(Supplied text)
[Bioc-devel] Bug in rma: zero variance of probeset summaries across arrays
Kasper Daniel Hansen
khansen at stat.berkeley.edu
Tue Feb 3 20:08:49 CET 2009
The rma command works fine on my system - fresh svn checkout of R-
devel from today, all relevant packages updated. I did not load
genefilter as you do below, but aside from that it is the same.
I have only tried once, and I ran it with R CMD BATCH.
2 comments:
1) It seems to complain about colnames and an object with no
dimension. Perhaps a drop = FALSE needs to be put in place somewhere
in the code (but why it works for me, I have no idea about)
2) In general, I would also have put a colnames = "pm" on the probeset
matrices you make below. Hard to know whether it is a requirement in
all parts of the code, but seems safer.
Kasper
On Feb 3, 2009, at 11:14 , Wolfgang Huber wrote:
> Thank you, Holger, Jim, Ben,
>
> (1) this is indeed a peculiar feature of the medianpolish part of
> RMA. I apologize to Ben for using the harsh word "bug"
> inappropriately in this context. I was misled by observations that
> using different normalisation or background correction methods
> seemed to "fix" the problem, and had forgotten about those previous
> threads. Sorry.
>
> I wonder whether anyone has done research on how to improve on
> medianpolish for small datasets and why people haven't adapted it.
(End Supplied text)
(Data extract)
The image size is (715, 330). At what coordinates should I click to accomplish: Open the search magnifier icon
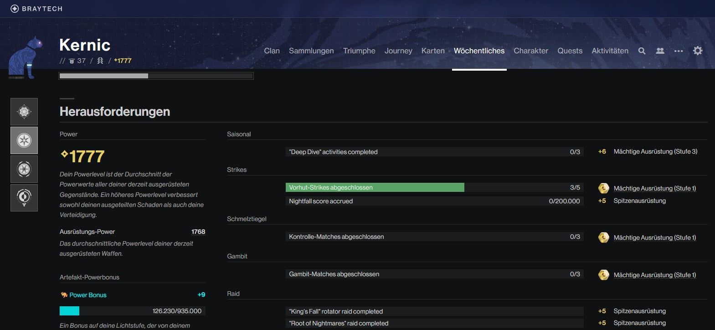point(642,51)
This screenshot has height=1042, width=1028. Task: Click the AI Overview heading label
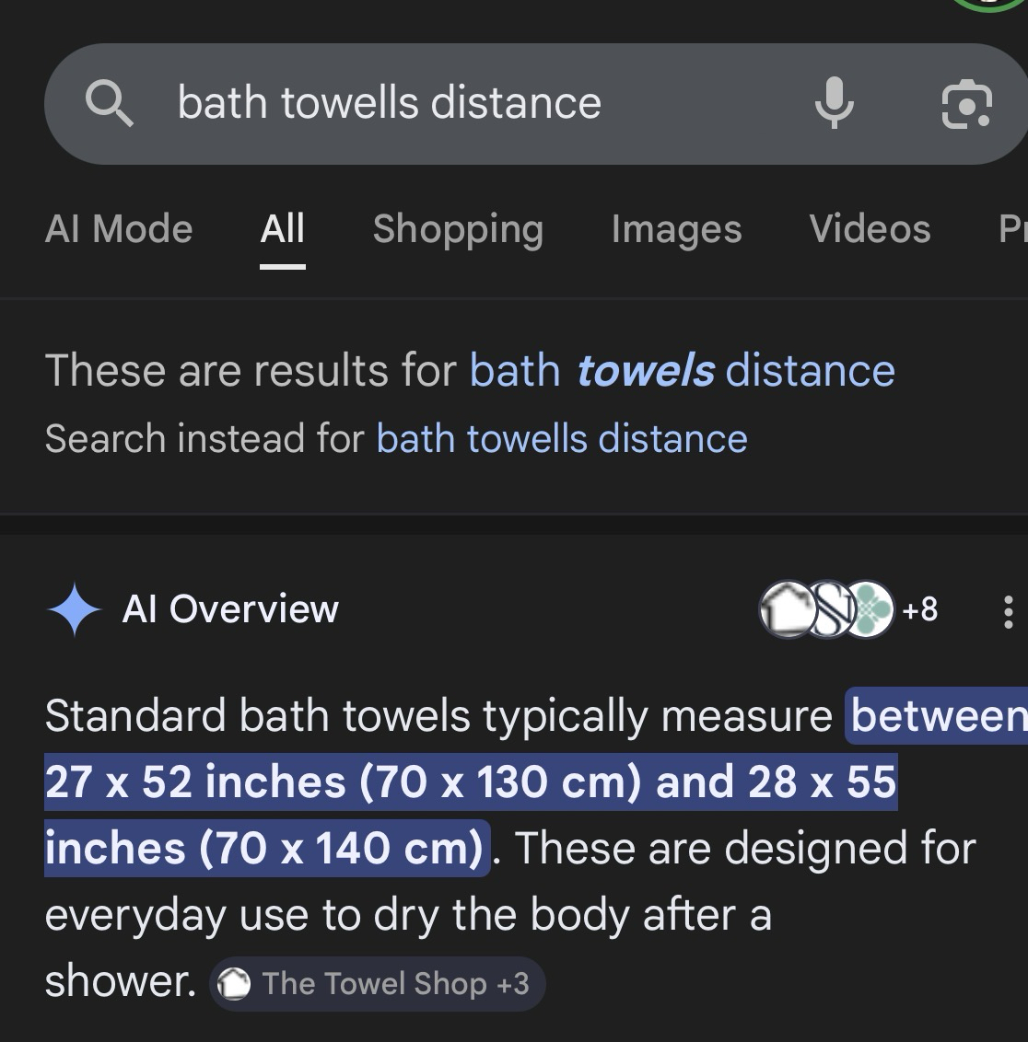(230, 609)
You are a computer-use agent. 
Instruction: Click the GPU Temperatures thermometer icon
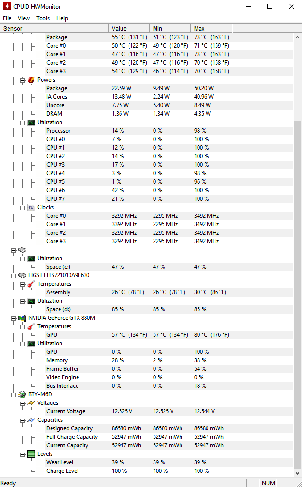pos(31,326)
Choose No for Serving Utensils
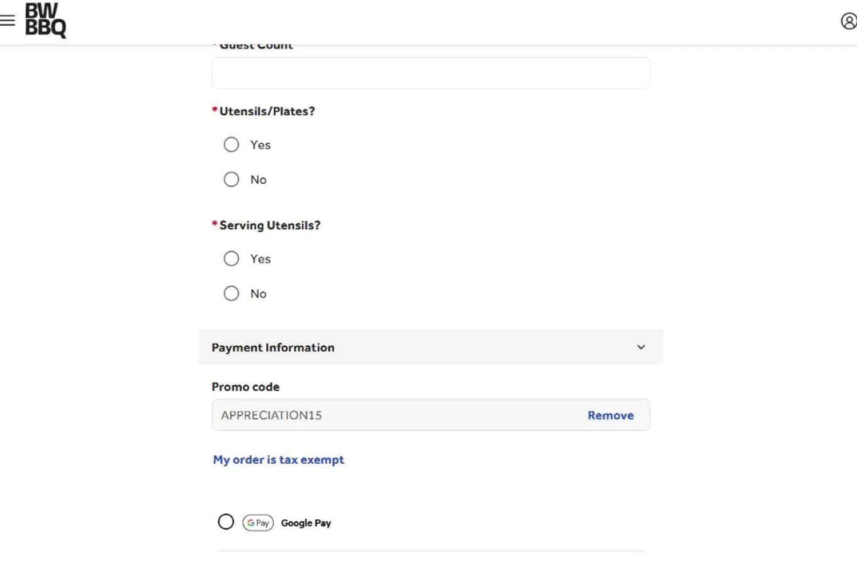The image size is (857, 566). [231, 294]
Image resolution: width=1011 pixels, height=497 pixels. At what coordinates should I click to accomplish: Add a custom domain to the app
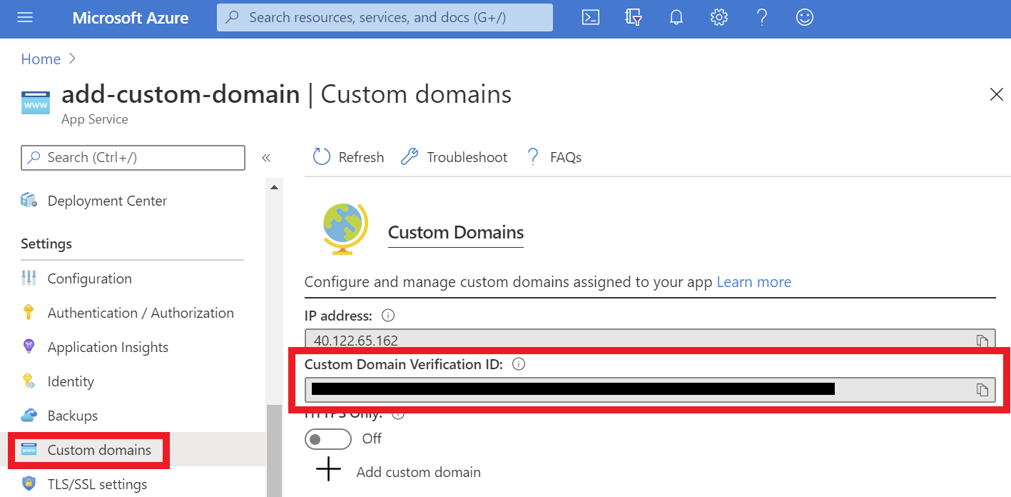click(x=418, y=471)
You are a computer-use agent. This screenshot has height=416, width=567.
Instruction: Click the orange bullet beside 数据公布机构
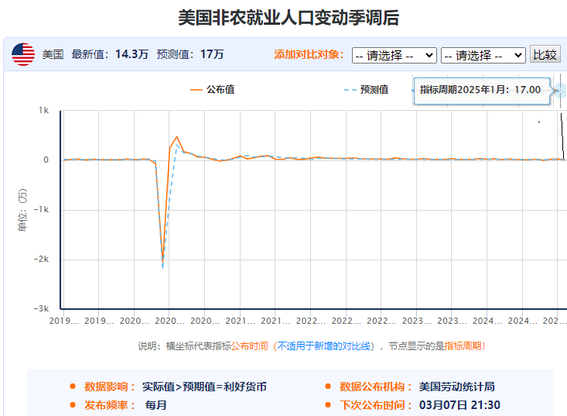pos(328,387)
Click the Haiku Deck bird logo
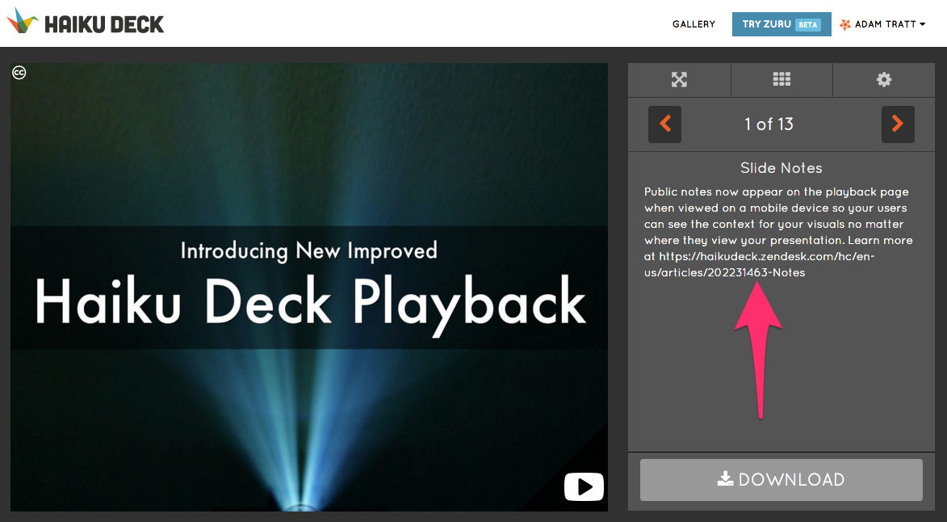 tap(23, 22)
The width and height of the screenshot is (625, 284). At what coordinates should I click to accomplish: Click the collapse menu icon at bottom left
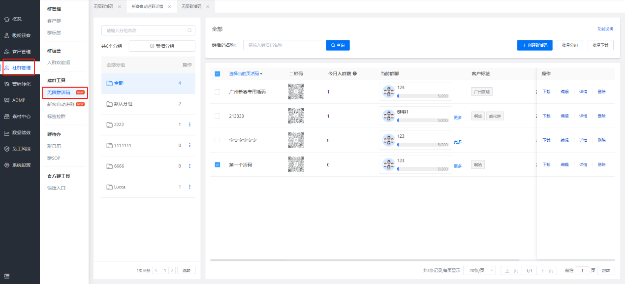point(6,276)
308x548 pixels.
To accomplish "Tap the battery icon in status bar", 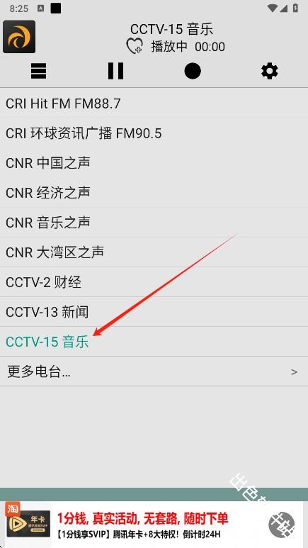I will (295, 9).
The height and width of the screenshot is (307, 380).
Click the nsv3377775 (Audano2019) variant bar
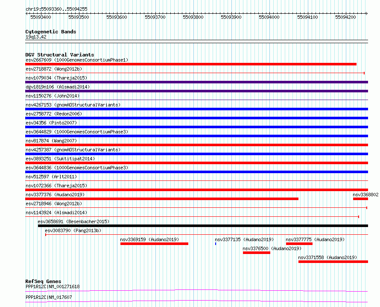point(299,244)
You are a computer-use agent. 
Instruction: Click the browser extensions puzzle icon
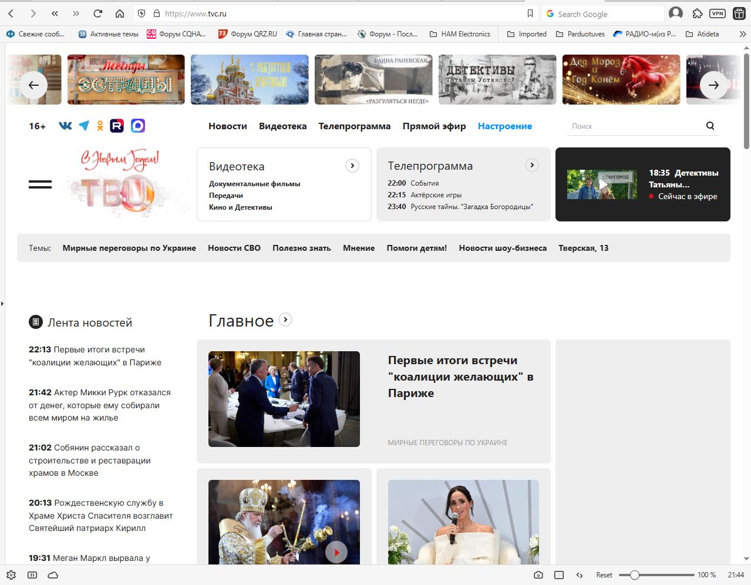(697, 14)
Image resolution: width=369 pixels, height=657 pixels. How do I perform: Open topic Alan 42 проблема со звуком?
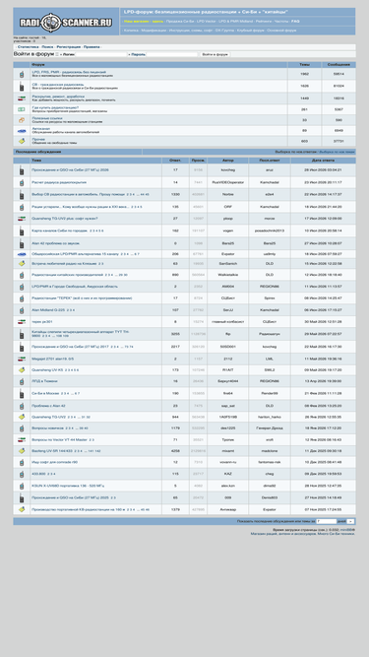56,243
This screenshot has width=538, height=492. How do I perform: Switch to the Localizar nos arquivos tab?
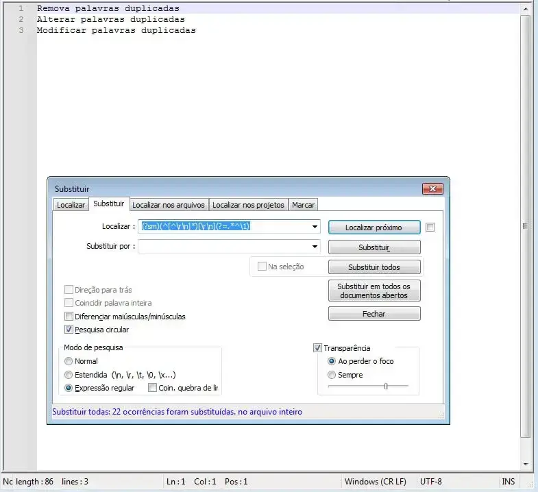pos(169,205)
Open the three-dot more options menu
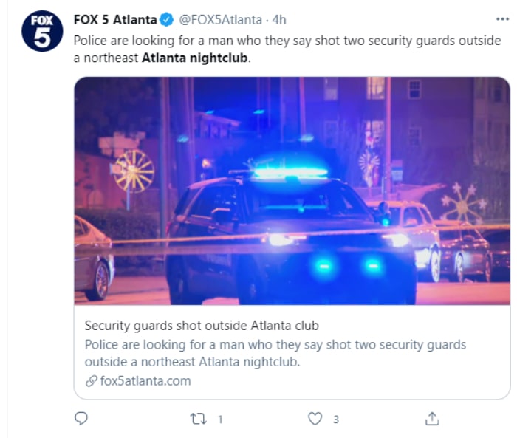The height and width of the screenshot is (438, 517). coord(502,19)
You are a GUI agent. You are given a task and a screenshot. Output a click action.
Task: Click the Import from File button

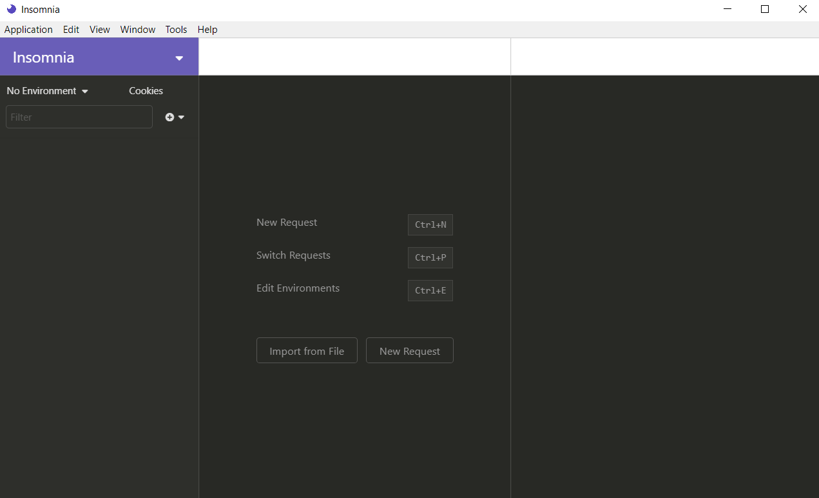click(307, 351)
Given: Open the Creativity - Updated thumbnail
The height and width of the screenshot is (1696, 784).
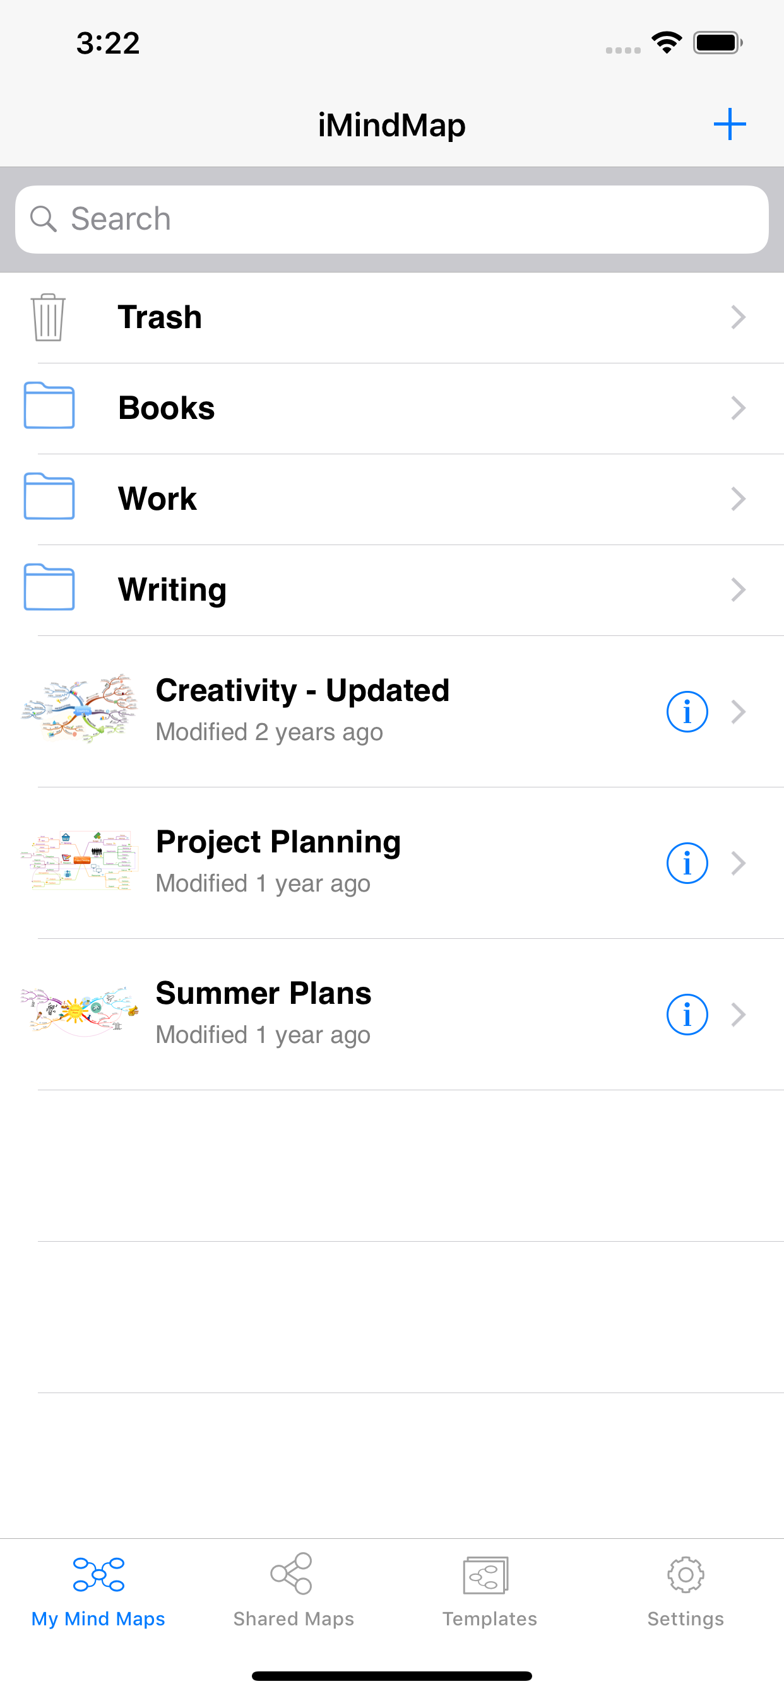Looking at the screenshot, I should (x=80, y=709).
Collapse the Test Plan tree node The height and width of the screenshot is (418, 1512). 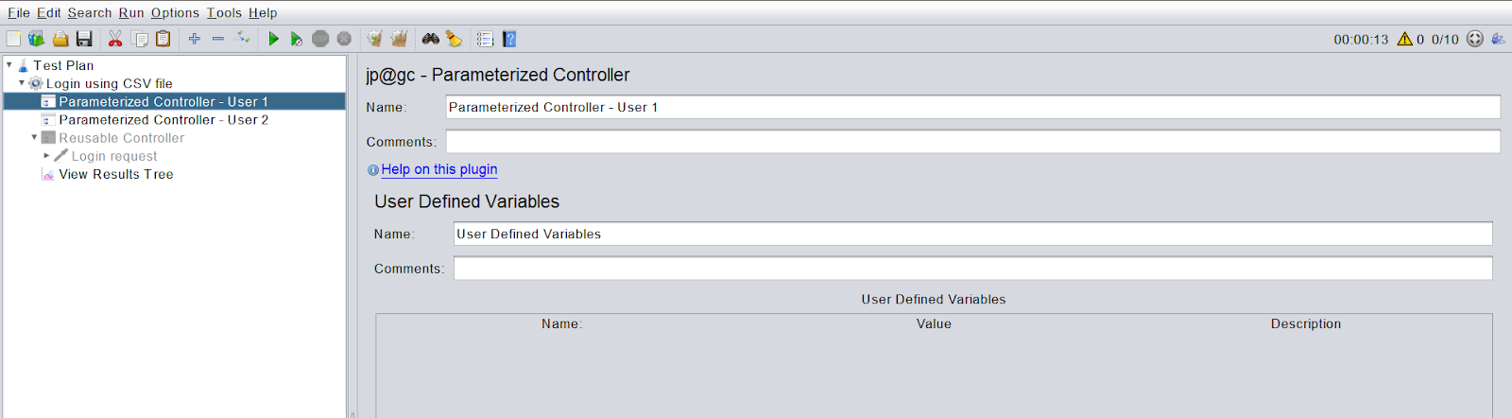pos(9,65)

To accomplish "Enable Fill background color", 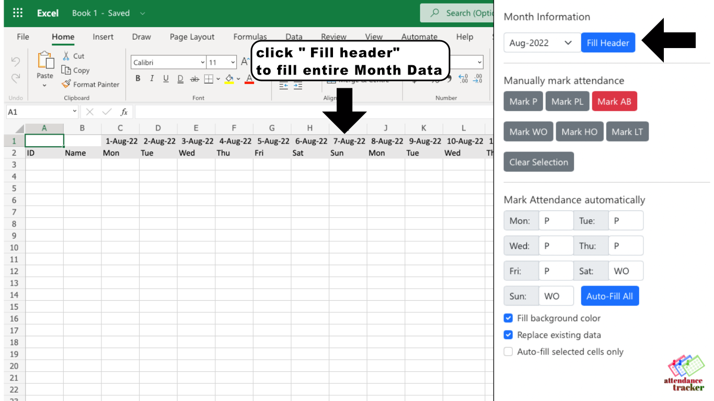I will (508, 318).
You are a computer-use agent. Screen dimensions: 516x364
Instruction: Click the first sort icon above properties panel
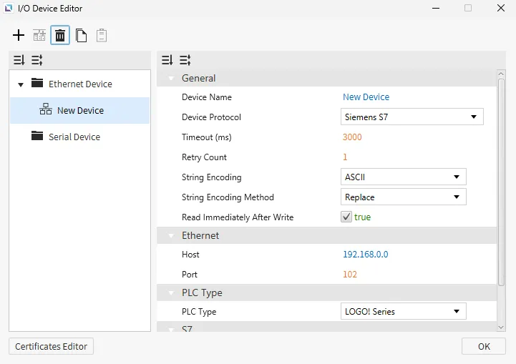click(x=167, y=60)
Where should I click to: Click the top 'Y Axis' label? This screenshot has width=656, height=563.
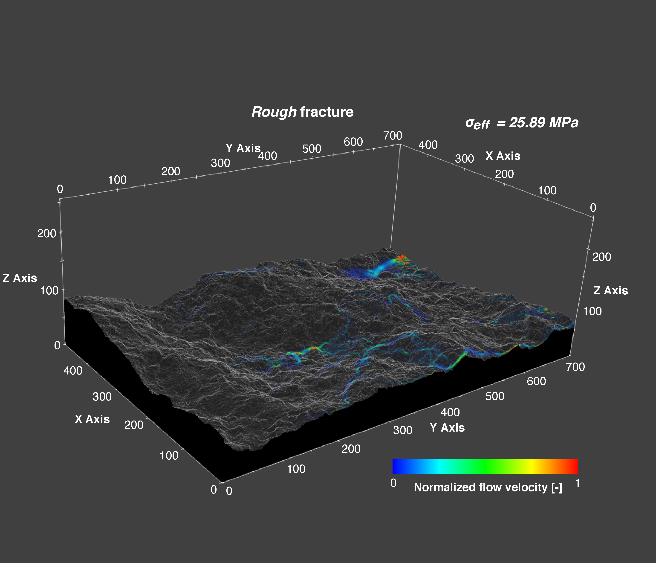click(243, 148)
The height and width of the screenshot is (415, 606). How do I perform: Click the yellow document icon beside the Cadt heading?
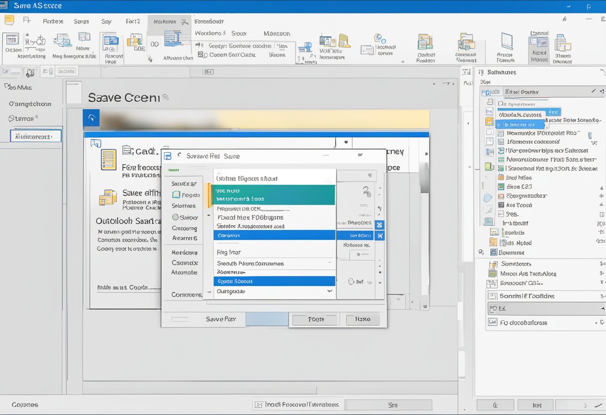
(End Data extract)
● **What is being asked**
Extract the full Bioc-devel mailing list message about the rma bug, reproducing it word for word. Work from the text alone.

● **Output of the task**
[Bioc-devel] Bug in rma: zero variance of probeset summaries across arrays
Kasper Daniel Hansen
khansen at stat.berkeley.edu
Tue Feb 3 20:08:49 CET 2009
The rma command works fine on my system - fresh svn checkout of R-
devel from today, all relevant packages updated. I did not load
genefilter as you do below, but aside from that it is the same.
I have only tried once, and I ran it with R CMD BATCH.
2 comments:
1) It seems to complain about colnames and an object with no
dimension. Perhaps a drop = FALSE needs to be put in place somewhere
in the code (but why it works for me, I have no idea about)
2) In general, I would also have put a colnames = "pm" on the probeset
matrices you make below. Hard to know whether it is a requirement in
all parts of the code, but seems safer.
Kasper
On Feb 3, 2009, at 11:14 , Wolfgang Huber wrote:
> Thank you, Holger, Jim, Ben,
>
> (1) this is indeed a peculiar feature of the medianpolish part of
> RMA. I apologize to Ben for using the harsh word "bug"
> inappropriately in this context. I was misled by observations that
> using different normalisation or background correction methods
> seemed to "fix" the problem, and had forgotten about those previous
> threads. Sorry.
>
> I wonder whether anyone has done research on how to improve on
> medianpolish for small datasets and why people haven't adapted it.